Dentro do que ficou pactuado nesta audiência, a Fundação Santa Cecília deverá contar com três enfermeiras a partir desta data, até o próximo dia 10 de maio, quando entrará na escala mais uma profissional enfermeira cedida pela Prefeitura e que as mesmas deverão trabalhar em escala de 24 horas, por 72 horas e uma delas, atuará como a Responsável Técnica (RT). Esse pacto será revisto num prazo de seis meses, a fim de avaliar a situação da Fundação para que seja respeitada a Resolução Cofen nº 293/04, que determina o quantitativo de profissionais de Enfermagem nas instituições de saúde, ou seja regulamenta o dimensionamento e o Conselho Regional de Enfermagem segue o que preconiza essa legislação.

Doutora Maria Cláudia Tavares de Mattos também chamou a atenção sobre a presença de parteiras que exercem a atividade sem o registro do Conselho, devendo as mesmas buscarem suas regularizações junto ao regional. Como também disponibilizou equipe para capacitar os novos profissionais de enfermagem do hospital junto aos novos equipamentos. “O Coren/SE está aberto para que essas profissionais sejam capacitadas a fim de realizar os procedimentos dos novos equipamentos, de maneira correta, basta que o hospital nos procure”, concluiu a Presidente.

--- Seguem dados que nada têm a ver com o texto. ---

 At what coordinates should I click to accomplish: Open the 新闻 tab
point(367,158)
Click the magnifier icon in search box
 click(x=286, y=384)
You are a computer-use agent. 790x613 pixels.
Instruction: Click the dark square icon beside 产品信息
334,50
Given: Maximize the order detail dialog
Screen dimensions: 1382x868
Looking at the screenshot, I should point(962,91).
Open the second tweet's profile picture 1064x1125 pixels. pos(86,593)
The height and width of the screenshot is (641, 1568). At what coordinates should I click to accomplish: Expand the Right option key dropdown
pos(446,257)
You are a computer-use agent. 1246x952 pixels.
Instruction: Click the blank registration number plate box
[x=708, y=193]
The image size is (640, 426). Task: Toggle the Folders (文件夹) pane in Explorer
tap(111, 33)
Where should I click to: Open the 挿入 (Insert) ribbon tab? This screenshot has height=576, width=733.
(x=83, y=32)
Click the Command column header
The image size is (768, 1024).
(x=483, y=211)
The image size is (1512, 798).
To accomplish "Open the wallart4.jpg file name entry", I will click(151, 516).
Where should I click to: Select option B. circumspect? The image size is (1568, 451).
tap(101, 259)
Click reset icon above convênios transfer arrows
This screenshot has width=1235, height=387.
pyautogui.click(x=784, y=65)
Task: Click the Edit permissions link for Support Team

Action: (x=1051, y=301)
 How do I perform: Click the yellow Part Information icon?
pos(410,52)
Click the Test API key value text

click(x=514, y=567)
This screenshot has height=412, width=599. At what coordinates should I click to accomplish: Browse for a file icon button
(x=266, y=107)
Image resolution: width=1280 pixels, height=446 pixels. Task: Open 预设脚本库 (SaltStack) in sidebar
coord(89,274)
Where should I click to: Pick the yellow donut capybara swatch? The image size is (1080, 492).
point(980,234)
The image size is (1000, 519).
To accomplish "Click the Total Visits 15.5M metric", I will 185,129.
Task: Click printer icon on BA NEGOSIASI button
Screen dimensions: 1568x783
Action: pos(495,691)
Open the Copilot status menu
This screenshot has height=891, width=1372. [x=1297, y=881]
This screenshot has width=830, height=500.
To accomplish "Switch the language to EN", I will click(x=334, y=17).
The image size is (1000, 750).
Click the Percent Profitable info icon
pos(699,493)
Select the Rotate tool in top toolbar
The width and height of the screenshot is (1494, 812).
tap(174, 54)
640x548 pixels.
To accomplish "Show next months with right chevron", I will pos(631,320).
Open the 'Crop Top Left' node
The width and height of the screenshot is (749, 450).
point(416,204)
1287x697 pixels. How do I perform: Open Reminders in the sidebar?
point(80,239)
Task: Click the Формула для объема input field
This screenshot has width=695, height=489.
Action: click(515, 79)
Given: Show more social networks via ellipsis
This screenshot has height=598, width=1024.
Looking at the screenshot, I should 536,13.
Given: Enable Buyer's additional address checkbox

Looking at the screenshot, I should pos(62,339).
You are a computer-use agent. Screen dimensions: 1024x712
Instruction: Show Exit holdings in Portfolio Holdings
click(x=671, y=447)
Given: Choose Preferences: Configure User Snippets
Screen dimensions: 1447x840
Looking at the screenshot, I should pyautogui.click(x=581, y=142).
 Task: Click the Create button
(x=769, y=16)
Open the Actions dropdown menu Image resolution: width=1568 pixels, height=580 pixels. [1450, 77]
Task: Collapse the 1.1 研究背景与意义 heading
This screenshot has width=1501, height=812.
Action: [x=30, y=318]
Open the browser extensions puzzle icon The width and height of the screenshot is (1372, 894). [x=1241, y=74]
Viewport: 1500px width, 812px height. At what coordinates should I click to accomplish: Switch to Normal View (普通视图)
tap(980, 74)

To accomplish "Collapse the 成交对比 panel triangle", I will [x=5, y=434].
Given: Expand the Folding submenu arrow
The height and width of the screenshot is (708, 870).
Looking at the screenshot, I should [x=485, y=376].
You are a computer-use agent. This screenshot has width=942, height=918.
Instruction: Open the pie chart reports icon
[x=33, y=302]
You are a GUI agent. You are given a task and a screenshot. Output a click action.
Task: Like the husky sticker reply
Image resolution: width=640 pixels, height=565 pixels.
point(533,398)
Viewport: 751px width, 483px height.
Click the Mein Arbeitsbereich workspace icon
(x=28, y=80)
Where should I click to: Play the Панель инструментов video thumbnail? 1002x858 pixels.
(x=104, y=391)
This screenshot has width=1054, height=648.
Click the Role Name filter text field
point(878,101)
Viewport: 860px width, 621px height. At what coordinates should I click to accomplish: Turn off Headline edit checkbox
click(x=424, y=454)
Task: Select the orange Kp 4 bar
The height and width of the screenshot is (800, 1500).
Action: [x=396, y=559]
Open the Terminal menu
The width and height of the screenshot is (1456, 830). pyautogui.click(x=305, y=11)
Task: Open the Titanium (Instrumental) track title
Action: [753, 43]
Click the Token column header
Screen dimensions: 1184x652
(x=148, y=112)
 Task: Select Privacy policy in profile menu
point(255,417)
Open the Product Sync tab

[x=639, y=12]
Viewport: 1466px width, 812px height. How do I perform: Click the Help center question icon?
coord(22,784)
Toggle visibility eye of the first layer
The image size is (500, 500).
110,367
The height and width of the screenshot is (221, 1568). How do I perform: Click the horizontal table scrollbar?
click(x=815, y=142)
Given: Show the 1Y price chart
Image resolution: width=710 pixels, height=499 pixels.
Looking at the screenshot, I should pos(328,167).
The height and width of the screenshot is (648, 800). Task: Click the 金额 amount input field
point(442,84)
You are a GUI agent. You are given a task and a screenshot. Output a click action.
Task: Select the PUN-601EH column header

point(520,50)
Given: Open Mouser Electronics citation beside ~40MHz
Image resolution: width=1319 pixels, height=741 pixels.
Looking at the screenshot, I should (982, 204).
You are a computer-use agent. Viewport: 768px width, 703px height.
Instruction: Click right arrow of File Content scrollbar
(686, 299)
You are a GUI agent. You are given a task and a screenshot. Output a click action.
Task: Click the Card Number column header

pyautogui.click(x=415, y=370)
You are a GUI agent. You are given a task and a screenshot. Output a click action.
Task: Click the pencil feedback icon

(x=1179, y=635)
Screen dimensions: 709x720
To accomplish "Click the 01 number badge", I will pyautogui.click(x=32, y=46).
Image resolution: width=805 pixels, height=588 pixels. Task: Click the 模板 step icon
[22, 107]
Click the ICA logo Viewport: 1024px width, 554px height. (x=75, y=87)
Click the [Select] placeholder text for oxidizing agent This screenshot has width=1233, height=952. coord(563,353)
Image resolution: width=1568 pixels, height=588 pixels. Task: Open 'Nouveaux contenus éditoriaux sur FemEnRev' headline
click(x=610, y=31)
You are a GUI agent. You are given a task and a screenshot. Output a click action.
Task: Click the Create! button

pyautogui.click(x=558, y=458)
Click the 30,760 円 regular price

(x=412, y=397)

O diretor do hospital disse que cumpriu todos os demais pontos citados na interdição ética relativos a equipamentos, medicamentos e insumos. Após o prazo dos seis meses, o hospital será inspecionado pelo Ministério Público, pelo Coren/SE, SES e demais órgãos encarregados de promover o controle e fiscalização no âmbito do Sistema Único de Saúde (SUS).

Desinterdição

O serviço de enfermagem do Hospital e Maternidade Santa Cecília será desinterditado após a reunião do Plenário, na próxima sexta-feira (24), quando será constituída a Decisão para este ato. Cumprindo assim, o que ficou pactuado na audiência junto com o Ministério Público de Sergipe e gestores.